start SELECTED EXCERPT

MR. DE RATO: As I said, I think it was Thursday, yes, here, we certainly see that one of the risks of the world economy is the correction of current account imbalances. Certainly the U.S. current account imbalance is one of the most important ones. We see that correction as a correction which not only one country but some countries of a special size have to collaborate. In the case of the U.S., the reduction of the public deficit, that is the increases of the savings of the public sector in the U.S., we consider it important for that correction. In that sense, as we said in our Article IV conclusion of the U.S. economy, the framework established by the government to reduce public deficit in the next years have to be increased in light of the better than expected performance of the U.S. economy, and we consider that essential. Of course, the budget can be achieved, the reduction of the budget deficit can be achieved through many ways, and we insist on the authorities to choose the most important ones that will at the same time reduce the budget deficit and collaborate to sustain growth in the U.S. economy.
QUESTION: I would like to ask if you could tell us how was the discussion about the precautionary support for countries that are performing well? From the proposals we read, it seems that developing countries and developed countries seem to be coming to the discussion from very opposite sides in terms of emphasis in access to money on the one hand and more conditionality on the other.
I would like to ask you, where do you see this discussion going and if you see room for a development of a new version of the CCL that is more useful and more attractive to countries.
MR. DE RATO: There is a discussion in the Board regarding new instruments that will give signaling to markets that would be positive for countries that are making important efforts and not just in the normal programs that are derived from a crisis in their external accounts. There are positions of some members of the Board regarding programs with no borrowing facilities, no borrowing programs, PMAs in the new name, and there are countries who are talking about precautionary arrangements. I have to say that those two positions are not divided between developed and developing countries. You have opinions of all sorts in different countries.

end SELECTED EXCERPT
start INFORMATION SHOWN

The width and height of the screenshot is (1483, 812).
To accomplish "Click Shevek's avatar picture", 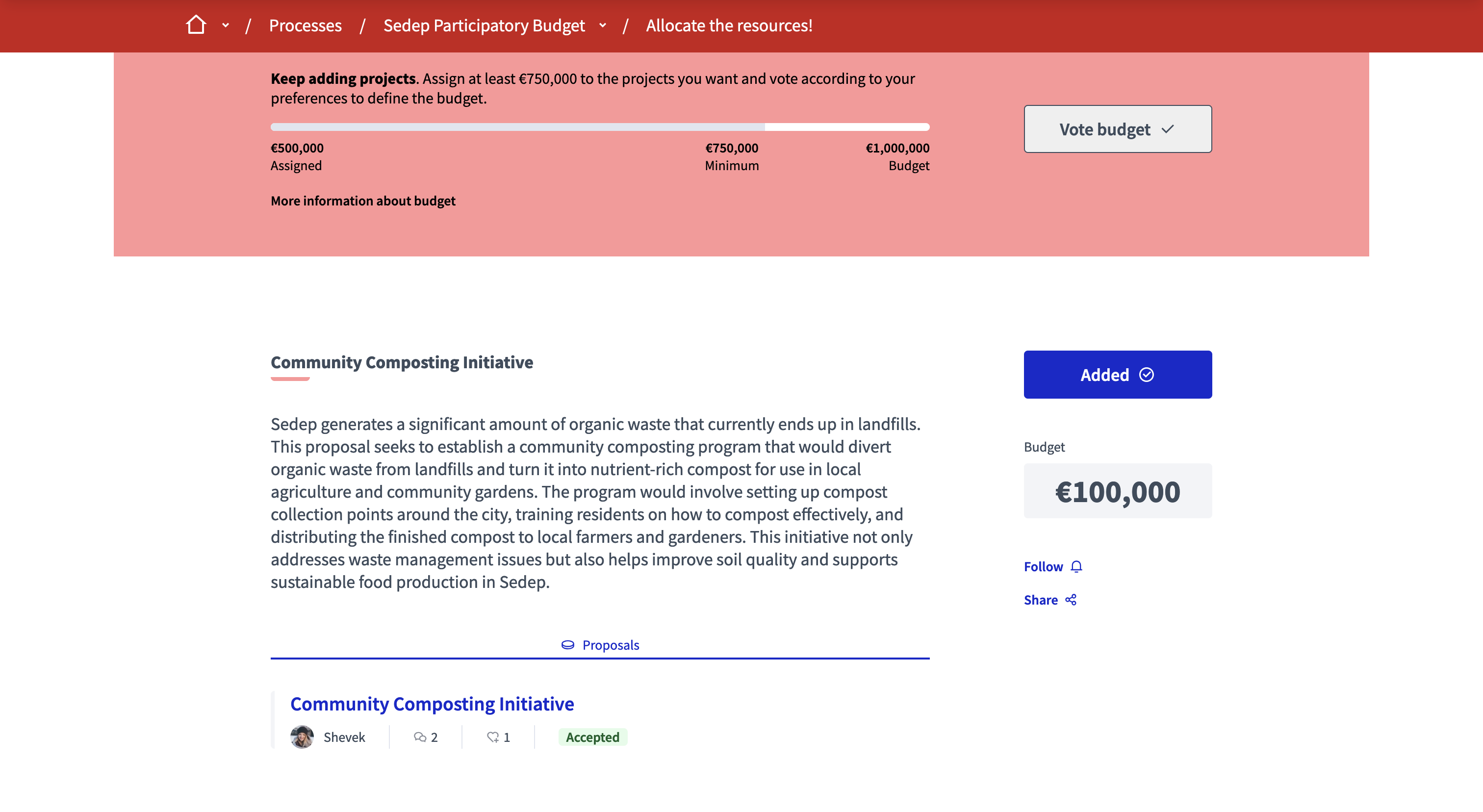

end INFORMATION SHOWN

◆ **WHAT TO WORK ON**
1: In the transcript, which current account imbalance does Mr. De Rato call one of the most important ones?
2: Copy the transcript word for word from "QUESTION: I would" to "on the other.".
The listing has no connection to the transcript.

◆ **OUTPUTS**
1: The U.S. current account imbalance.

2:
QUESTION: I would like to ask if you could tell us how was the discussion about the precautionary support for countries that are performing well? From the proposals we read, it seems that developing countries and developed countries seem to be coming to the discussion from very opposite sides in terms of emphasis in access to money on the one hand and more conditionality on the other.